Programming the statistical procedures from SAS

Trying to fit regression using indicator variables

Accepted Solution Solved
Reply
Occasional Contributor
Posts: 18
Accepted Solution

Trying to fit regression using indicator variables

I am trying to fit a regression using indicator variables. its not working and i dont understand why. 

 

the code i used is as follows:

 

data indicatorVariableNCBirth;
set NCBirth;
if momrace = 'white' then white=4;
else white = 0;
if momrace = 'hispanic' then hispanic=3;
else hispanic = 0;
if momrace = 'black' then black = 2;
else black = 0;
if momrace = 'other' then other=1;
else other=0;
run;
Proc print data=indicatorvariablencbirth;
run;


proc reg data=indicatorvariablencbirth;
model Birthweightoz = momrace;
run;

 

 

here is the error message i receive after trying to carry out the regression model:

 

ERROR: Variable MomRace in list does not match type prescribed for this list.
NOTE: The previous statement has been deleted.
58 run;
 
WARNING: No variables specified for an SSCP matrix. Execution terminating.
NOTE: PROCEDURE REG used (Total process time):
real time 0.04 seconds
cpu time 0.04 seconds
 

Accepted Solutions
Solution
‎02-19-2016 03:12 PM
Super User
Posts: 18,589

Re: Trying to fit regression using indicator variables

See my comments in red on your code.

 

data indicatorVariableNCBirth; 
set NCBirth;

When creating indicator variables, it's best to use 1/0, not 5/0. Change these to 1/0 binary coding.

Additionally, if your categorical variable has N levels, you need N-1 Indicator variables to represent the variable. Including N is know as overparameterization.
if momrace = 'white' then white=4;
else white = 0;
if momrace = 'hispanic' then hispanic=3;
else hispanic = 0;
if momrace = 'black' then black = 2;
else black = 0;
if momrace = 'other' then other=1;
else other=0;


run;

 

 


proc reg data=indicatorvariablencbirth;
model Birthweightoz = momrace; <-Change this to include N-1 of your indicator variables that are code 0/1. Then you'll get estimates. 
run;

 

Give your data structure I would also look at boxplots for the weight by race to visualize the comparison.

View solution in original post


All Replies
Super User
Posts: 18,589

Re: Trying to fit regression using indicator variables

Why are you modeling the variable that you've created indicators for? Should you be using the new indicator variables instead?

 

Your first piece of code is entirely separate from your second. They don't reference the same data set or connected in any way.

 

 

Occasional Contributor
Posts: 18

Re: Trying to fit regression using indicator variables

I created a sub set of the original data set to include the indicator variables. When i fit the regression model to the created indicator variables it doesnt work. I dont know what I am doing wrong but I know that my output either gives me errors or it creates an off looking output statement. I

I used the following code and got a weird output that is wrong:

proc reg data=indicatorvariablencbirth;
model Birthweightoz = white hispanic black other;
run;

 

Super User
Posts: 18,589

Re: Trying to fit regression using indicator variables

Explain how your data is structured, ideally provide sample data.

= Written exercise 1 =
Return the passage of the SAS forum thread between "here is the" and "matrix. Execution terminating.", inclusive, copied word for word.
= Written exercise 2 =
Resume the SAS forum thread about indicator variables after its final line.

= Given information =
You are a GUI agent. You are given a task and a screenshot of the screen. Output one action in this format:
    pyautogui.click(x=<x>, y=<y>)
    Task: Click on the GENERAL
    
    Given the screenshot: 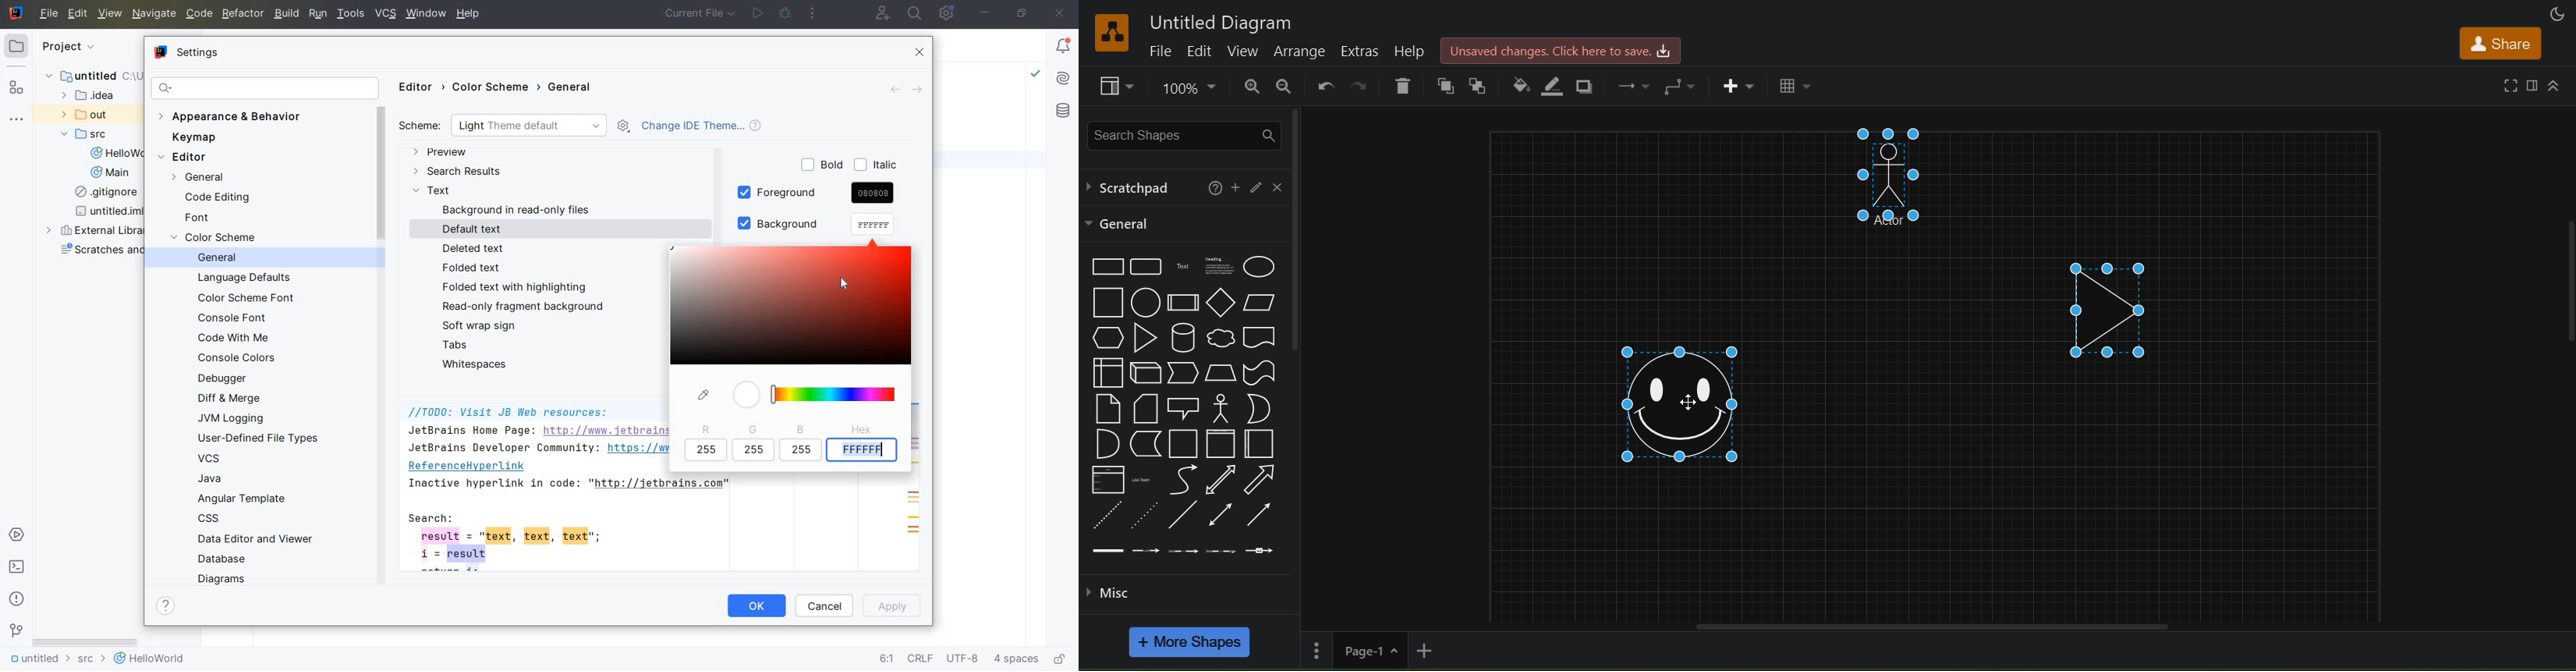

= Exercise output 1 =
here is the error message i receive after trying to carry out the regression model:

 

ERROR: Variable MomRace in list does not match type prescribed for this list.
NOTE: The previous statement has been deleted.
58 run;
 
WARNING: No variables specified for an SSCP matrix. Execution terminating.

= Exercise output 2 =
Then show what your model should be mathematically and we can help with the code.

Super User
Posts: 10,875

Re: Trying to fit regression using indicator variables

What type of output are you expecting to get?

 

 

 

 

Occasional Contributor
Posts: 18

Re: Trying to fit regression using indicator variables

Thats my problem I am not entirely sure what the final regression line is meant to look like but the output data I am getting are straiht lines. For all I know it could be correct but  i am getting vertical lines. 

Im trying to attach the write up of the output to help explain my confusion. 

 

 

Super User
Posts: 18,589

Re: Trying to fit regression using indicator variables

Whats your basic model?

 

 

Birthweight = B1*white + B2*asian + B3*other

Occasional Contributor
Posts: 18

Re: Trying to fit regression using indicator variables

I honestly dont know what you mean when you say basic model. But here is a protion of the original data that might help answering my question because I dont know what I am doing wrong. 

I really do appreciate all of the help in tying to figure this out thank you.

 

 

below is the code  i used to import the csv data&colon;

 

FILENAME CSV "/folders/myfolders/3064data/NCbirths_RaceStudy.csv" TERMSTR=CRLF;


PROC IMPORT DATAFILE=CSV
OUT=NCBirth
DBMS=CSV
REPLACE;
RUN;

/** Print the results. **/

PROC PRINT DATA=NCBirth (obs=100); RUN;

Super User
Posts: 18,589

Re: Trying to fit regression using indicator variables

What question are you trying to answer? Do you have a hypothesis?

Are you familiar with linear regression?

 

Data is great, but you have to know what you want out of it as well.

Occasional Contributor
Posts: 18

Re: Trying to fit regression using indicator variables

All i want to do is produce a parameters estimates output table from which I can gather more information on the data. 

I want to see if i can accurately use 'momrace' to predict birthweights while using the indicator variables. 

 

Super User
Posts: 10,875

Re: Trying to fit regression using indicator variables

The specific error you are receiving because the varaible MOMRACE is character as evidenced by your code:

if momrace = 'white' then white=4;
else white = 0;

 

Prog Reg requires the variables on the model statement to be numeric.

Solution
‎02-19-2016 03:12 PM
Super User
Posts: 18,589

Re: Trying to fit regression using indicator variables

See my comments in red on your code.

 

data indicatorVariableNCBirth; 
set NCBirth;

When creating indicator variables, it's best to use 1/0, not 5/0. Change these to 1/0 binary coding.

Additionally, if your categorical variable has N levels, you need N-1 Indicator variables to represent the variable. Including N is know as overparameterization.
if momrace = 'white' then white=4;
else white = 0;
if momrace = 'hispanic' then hispanic=3;
else hispanic = 0;
if momrace = 'black' then black = 2;
else black = 0;
if momrace = 'other' then other=1;
else other=0;


run;

 

 


proc reg data=indicatorvariablencbirth;
model Birthweightoz = momrace; <-Change this to include N-1 of your indicator variables that are code 0/1. Then you'll get estimates. 
run;

 

Give your data structure I would also look at boxplots for the weight by race to visualize the comparison.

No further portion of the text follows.